Le Dauphiné Libéré, Edition Mont Blanc du 12 Janvier 2009



Echange avec Efix, le vendredi 9 janvier au lycée. Nous avons appris beaucoup de choses sur la condition d'auteur-dessinateur et la chaîne du livre. A la demande de Mélissa, Efix nous a fait une démonstration au tableau en dessinant la même maison que dans son album.

""J'ai bien aimé voir le dessinateur Efix car cela m'a permis de voir ce métier-là. J'ai appris que pour faire une BD, il fallait 2 ans pour la réaliser et 1 an pour la publier. Il faut parfois travailler jour et nuit pour finir une vignette compliquée. Il y a plein de petits détails à réaliser et il le fait bien. J'ai regardé "Les Fantômes du vieux Bourg"; il a l'air bien". Stessy

"Pour moi, cette matinée était vraiment bien. J'ai trouvé Efix très gentil, très bien impliqué. On avait l'impression qu'il était content de nous rencontrer. J'ai appris beaucoup de choses. J'ai essayé de re-dessiner sa maison mais ce n'est vraiment pas facile. Mais, bon, j'espère qu'on va bientôt le refaire!" Melissa

"Vendredi matin, on a rencontré l'auteur du livre "Putain d'usine". J'ai beaucoup aimé, il nous a bien expliqué et il a toujours bien répondu aux questions qu'on lui a posées. Il nous a fait passer ses story-boards. C'était intéressant de voir comment il travaille et j'ai compris pourquoi le livre est en noir et blanc. Il faut avoir beaucoup de patience pour faire tout ce qu'il fait. Ce qui est bien c'est qu'il n'a pas d'horaire pour travailler, il le fait quand il trouve l'inspiration. J'espère qu'on pourra revoir des auteurs car on apprend beaucoup. J'ai aussi appris pourquoi il avait voulu faire un livre sur l'usine. Ce sont des choses que je ne savais pas." Anaïs

"J'ai aimé la visite de Efix car il nous a raconté "sa" vie. J'ai apprécié quand il a dessiné au tableau. On a pu voir sa technique. Au début, j'ai été surpris car je le croyais un peu plus vieux. J'ai bien aimé aussi quand il a fait passer ses brouillons." Sylvain

"J'ai trouvé ça interessant et ça m'a donné envie de dessiner. Les dessins sont fascinants.
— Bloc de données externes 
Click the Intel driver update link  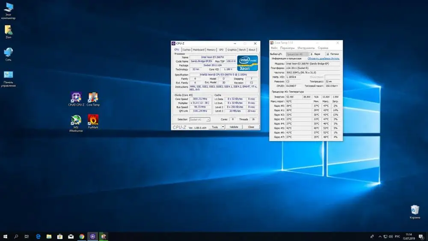(x=323, y=58)
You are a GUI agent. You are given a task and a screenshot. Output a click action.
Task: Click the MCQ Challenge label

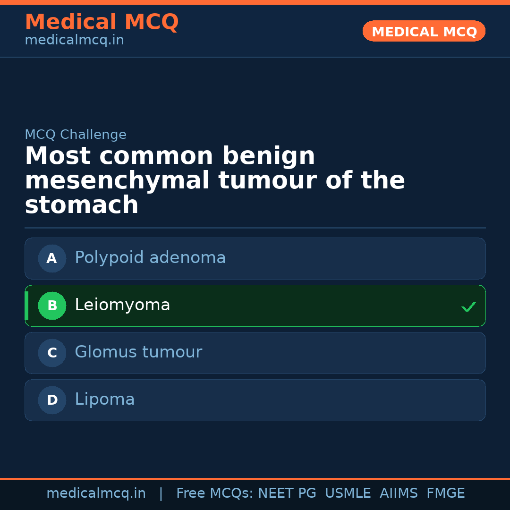click(x=76, y=135)
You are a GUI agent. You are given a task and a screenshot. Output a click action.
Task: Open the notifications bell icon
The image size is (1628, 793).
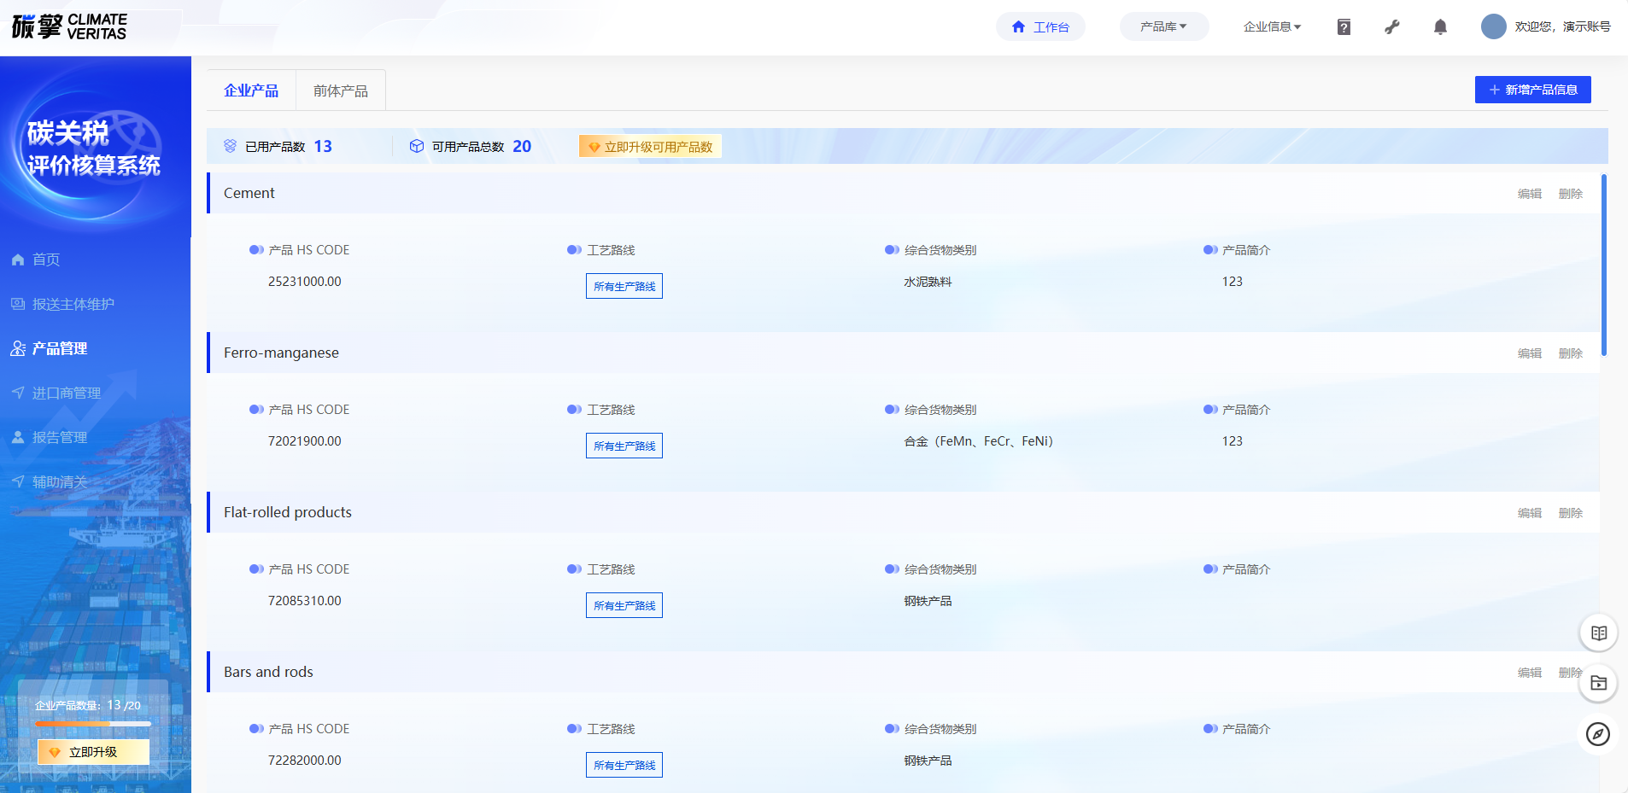click(1440, 27)
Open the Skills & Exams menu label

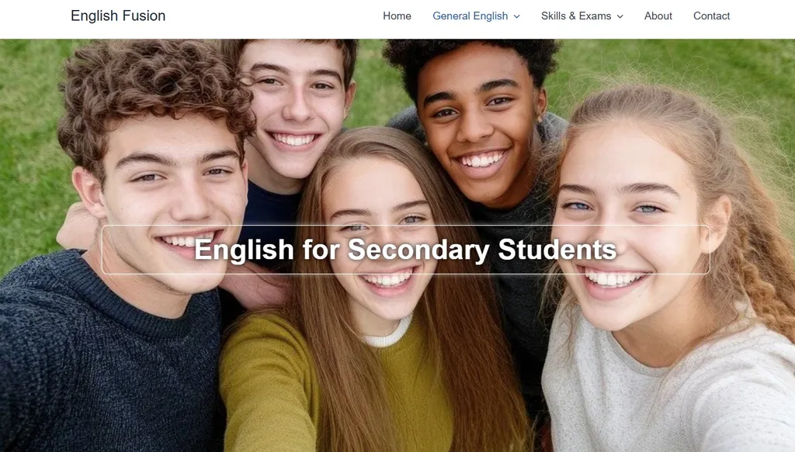pyautogui.click(x=576, y=16)
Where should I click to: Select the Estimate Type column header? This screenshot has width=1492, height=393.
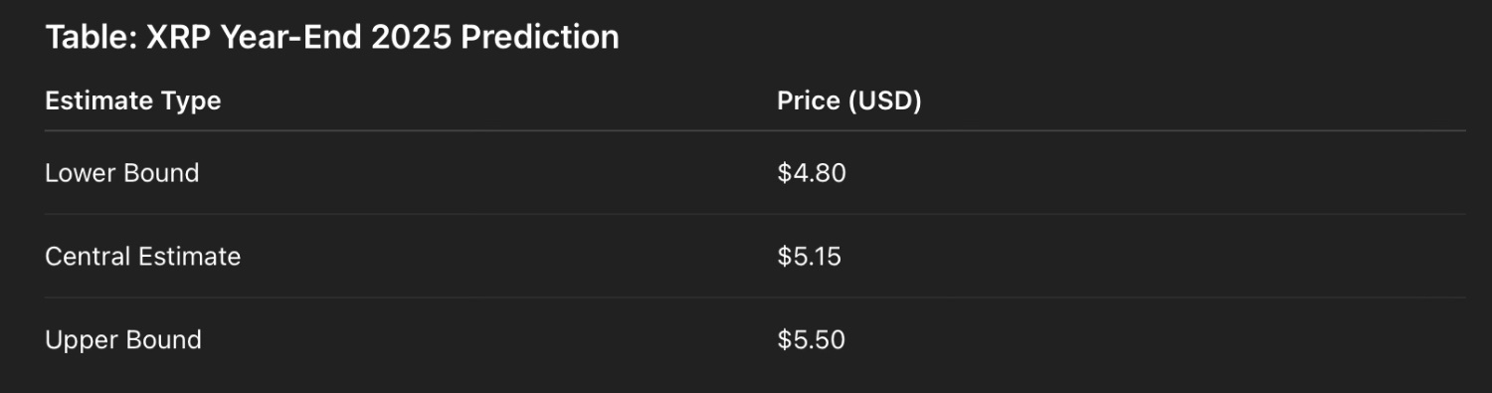[133, 100]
Par contre, ça ne me donne pas envie de faire ce métier car les horaires sont très chargés et il faut même travailler la nuit, alors, voilà, non!! Sinon, j'aimerais bien prendre des cours de dessin parce que ce qu'il fait m'a vraiment fascinée. En plus, nous avons eu une pause assez longue et c'était trop bien. En tout cas, merci de m'avoir fait découvrir un métier dont je ne pensais pas qu'il me plairait." Morgane

"La matinée était bien. J'ai appris des choses: comment mettre en place un livre, le pourcentage d'argent du livre que le dessinateur reçoit, le temps pour réaliser un album et pour le publier, les contraintes d'être dans ce métier et les atouts. Nous avons beaucoup parlé durant la matinée. L'auteur du livre touche seulement 5% contrairement à celui qui les met dans les librairies qui en touchent 70%. Le temps de la création du livre est de 4 mois mais il faut attendre beaucoup plus pour qu'il soit publié." Alexandre

"La visite de Efix m'a beaucoup plu car j'ai découvert que dessinateur n'est pas un métier facile. Il faut passer par beaucoup d'épreuves. J'ai appris aussi qu'Efix ne touchait presque rien par album vendu. Moi, je pensais qu'il gagnait beaucoup plus. Je trouve qu'il fait de très beaux dessins". Chloé

"J'ai bien aimé vu que je veux faire des études dans le dessin. Ce qu'il nous a raconté sur le métier de dessinateur est intéressant. Ca m'a donné des informations et, même s'il y a des désavantages, j'ai toujours envie de faire dans le dessin". Julie

"J'ai bien aimé la rencontre avec Efix car dessiner est une orientation que j'aimerais bien choisir. Son vrai nom est François-Xavier. Il travaille sur les BD avec Jean-Pierre Levaray. Ils ne sont pas beaucoup payés car ils font peu de BD. Il nous a aussi parlé de ses horaires. Être dessinateur est une passion pour Efix; il a commencé à dessiner à 7 ans. J'ai passé une belle matinée. J'aimerais rencontrer encore d'autres dessinateurs car je voudrais savoir de mieux en mieux dessiner." Jonathan
"Cette histoire raconte la vie des ouvriers qui travaillent en usine. Dans cette histoire, il y a des morts, les ouvriers craignent d'être licenciés et d'être au chômage. Certains tombent dans l'alcoolisme. "
Benjamin

"L'histoire raconte les journées identiques des ouvriers, leur désespoir. C'est une usine où la mort se promène et où l'on ressent la fatigue et l'angoisse de leur métier. Ils sont sous la menace d'une grande explosion à tout moment.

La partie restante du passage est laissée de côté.